Giovedì 18 Agosto 2022 | 07:04

In Puglia e Basilicata

il processo

Omicidio in via Capecelatro a Taranto: il pm chiede l’ergastolo

tribunale di taranto

Il 21enne Alessio Serra ucciso con un colpo di pistola a bruciapelo

29 Giugno 2022

Francesco Casula

Il pubblico ministero Rosalba Lopalco ha chiesto la condanna all’ergastolo per Antonio Bleve, 33enne reo confesso dell’omicidio di Alessio Serra, tarantino di 21 anni ucciso con un colpo di pistola nella notte tra il 29 e il 30 giugno 2021 in via Capecelatro a Taranto.

Il magistrato inquirente ha contestato l’aggravante della premeditazione e chiesto il massimo della pena per l’imputato.

Secondo quanto ricostruito dagli investigatori, Serra è stato ucciso a bruciapelo con un proiettile calibro 9 al polmone per aver provato a difendere il fratellastro minacciato dal rivale in amore.

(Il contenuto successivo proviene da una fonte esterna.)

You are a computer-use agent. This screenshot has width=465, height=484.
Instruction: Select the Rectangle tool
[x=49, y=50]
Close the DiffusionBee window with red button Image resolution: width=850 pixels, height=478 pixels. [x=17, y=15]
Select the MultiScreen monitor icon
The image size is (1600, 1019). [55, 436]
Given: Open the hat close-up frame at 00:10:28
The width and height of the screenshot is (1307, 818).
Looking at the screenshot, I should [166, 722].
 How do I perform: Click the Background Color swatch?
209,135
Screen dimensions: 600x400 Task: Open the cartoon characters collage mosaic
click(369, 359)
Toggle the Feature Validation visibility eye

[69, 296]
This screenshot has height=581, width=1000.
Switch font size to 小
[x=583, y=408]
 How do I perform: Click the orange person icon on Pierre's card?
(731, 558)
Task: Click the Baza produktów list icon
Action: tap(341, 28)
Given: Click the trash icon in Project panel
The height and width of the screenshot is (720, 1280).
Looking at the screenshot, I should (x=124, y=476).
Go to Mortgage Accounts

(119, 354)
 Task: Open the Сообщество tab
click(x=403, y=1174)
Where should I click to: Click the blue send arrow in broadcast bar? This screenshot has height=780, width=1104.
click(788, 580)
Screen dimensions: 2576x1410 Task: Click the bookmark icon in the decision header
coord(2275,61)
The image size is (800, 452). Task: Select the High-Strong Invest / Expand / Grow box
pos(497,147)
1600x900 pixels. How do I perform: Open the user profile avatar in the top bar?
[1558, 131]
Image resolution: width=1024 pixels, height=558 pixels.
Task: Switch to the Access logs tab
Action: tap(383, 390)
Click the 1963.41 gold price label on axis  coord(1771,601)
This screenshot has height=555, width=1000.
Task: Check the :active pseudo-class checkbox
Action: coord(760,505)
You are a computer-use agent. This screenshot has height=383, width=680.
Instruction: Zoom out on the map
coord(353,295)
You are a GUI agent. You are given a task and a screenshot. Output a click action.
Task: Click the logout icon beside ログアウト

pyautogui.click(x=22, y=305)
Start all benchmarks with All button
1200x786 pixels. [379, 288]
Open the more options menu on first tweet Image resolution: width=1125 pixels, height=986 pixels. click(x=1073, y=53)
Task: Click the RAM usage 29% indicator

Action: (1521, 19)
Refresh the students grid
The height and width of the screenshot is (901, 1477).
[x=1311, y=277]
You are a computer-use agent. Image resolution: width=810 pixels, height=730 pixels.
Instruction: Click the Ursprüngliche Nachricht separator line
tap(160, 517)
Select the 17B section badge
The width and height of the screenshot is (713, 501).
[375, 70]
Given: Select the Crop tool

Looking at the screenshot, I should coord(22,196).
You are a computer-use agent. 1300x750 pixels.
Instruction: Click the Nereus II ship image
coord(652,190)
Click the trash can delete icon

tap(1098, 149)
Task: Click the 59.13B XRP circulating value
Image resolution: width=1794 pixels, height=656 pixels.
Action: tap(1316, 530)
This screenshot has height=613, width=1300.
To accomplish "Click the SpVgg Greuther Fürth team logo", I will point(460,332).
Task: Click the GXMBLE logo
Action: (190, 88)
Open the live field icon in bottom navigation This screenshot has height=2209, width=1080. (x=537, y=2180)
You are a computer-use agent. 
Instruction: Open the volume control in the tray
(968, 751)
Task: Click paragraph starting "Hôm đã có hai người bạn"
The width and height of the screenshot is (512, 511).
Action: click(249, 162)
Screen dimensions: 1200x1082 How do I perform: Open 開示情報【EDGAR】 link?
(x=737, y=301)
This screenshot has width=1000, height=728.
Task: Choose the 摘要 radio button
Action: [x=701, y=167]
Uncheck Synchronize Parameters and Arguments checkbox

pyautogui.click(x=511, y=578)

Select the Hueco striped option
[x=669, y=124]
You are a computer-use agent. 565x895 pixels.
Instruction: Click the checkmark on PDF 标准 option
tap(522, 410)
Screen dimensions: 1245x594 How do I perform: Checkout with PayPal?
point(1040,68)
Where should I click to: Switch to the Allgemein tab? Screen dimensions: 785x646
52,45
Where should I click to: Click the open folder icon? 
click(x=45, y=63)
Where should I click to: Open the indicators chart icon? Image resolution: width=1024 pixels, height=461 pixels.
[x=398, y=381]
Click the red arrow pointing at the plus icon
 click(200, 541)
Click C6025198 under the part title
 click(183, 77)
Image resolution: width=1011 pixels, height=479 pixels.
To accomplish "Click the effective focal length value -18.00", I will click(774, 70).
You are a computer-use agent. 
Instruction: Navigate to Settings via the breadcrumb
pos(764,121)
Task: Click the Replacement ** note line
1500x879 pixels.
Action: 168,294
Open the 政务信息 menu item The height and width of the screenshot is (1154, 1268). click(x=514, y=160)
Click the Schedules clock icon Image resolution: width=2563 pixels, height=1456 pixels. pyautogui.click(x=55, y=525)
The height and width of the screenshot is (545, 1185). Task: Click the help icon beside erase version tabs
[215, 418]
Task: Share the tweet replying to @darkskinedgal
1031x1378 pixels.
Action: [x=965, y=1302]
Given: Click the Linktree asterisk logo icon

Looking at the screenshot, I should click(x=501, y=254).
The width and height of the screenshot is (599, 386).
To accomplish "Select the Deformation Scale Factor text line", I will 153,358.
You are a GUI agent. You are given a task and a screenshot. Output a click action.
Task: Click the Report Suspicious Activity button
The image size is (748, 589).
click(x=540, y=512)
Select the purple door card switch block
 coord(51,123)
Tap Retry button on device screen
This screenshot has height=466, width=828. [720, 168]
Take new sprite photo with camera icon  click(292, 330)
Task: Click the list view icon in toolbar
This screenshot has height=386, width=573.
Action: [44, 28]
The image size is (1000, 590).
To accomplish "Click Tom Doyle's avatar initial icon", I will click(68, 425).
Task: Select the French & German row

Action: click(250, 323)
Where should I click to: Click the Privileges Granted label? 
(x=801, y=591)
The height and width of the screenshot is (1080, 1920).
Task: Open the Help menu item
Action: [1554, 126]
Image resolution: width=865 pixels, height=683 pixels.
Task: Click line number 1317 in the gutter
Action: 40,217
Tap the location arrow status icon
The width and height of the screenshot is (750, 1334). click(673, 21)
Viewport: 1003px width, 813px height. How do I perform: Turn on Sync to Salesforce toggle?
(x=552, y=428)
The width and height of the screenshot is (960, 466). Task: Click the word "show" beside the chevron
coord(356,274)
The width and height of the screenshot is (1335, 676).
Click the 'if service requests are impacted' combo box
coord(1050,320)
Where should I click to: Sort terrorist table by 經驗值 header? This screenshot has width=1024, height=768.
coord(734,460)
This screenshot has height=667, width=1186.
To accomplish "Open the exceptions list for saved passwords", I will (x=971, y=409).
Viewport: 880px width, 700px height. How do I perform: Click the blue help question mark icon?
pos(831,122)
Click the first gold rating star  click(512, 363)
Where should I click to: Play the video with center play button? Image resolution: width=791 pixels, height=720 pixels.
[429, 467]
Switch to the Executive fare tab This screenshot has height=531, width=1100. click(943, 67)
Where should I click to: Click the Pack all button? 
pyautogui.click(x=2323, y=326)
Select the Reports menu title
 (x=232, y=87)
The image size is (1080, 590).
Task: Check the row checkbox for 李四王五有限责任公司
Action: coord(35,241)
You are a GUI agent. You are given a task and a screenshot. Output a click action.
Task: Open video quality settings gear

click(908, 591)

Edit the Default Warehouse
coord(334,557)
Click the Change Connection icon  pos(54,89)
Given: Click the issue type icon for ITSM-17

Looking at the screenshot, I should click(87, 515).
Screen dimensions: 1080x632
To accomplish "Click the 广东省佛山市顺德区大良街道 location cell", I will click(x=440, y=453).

Il ragazzo, dunque, fu vittima involontaria, di uno scontro tra il suo fratellastro e il presunto omicida.

Dalle indagini avviate subito dopo il grave fatto di sangue dai poliziotti della Squadra mobile, diretti dal vice questore Fulvio Manco, è emerso che Bleve intorno alla mezzanotte, si sarebbe recato in via Capecelatro, per affrontare soprattutto il suo diretto rivale, appunto il fratellastro di Serra, a cui avrebbe imputato una relazione con la sua ex compagna. Il movente del delitto sarebbe quindi riconducibile a forti contrasti di natura personale.
Nella strada ai margini del centralissimo rione Borgo di Taranto, teatro dello scontro, Bleve ha incontrato sia il rivale, sia il 21enne che è poi rimasto ucciso.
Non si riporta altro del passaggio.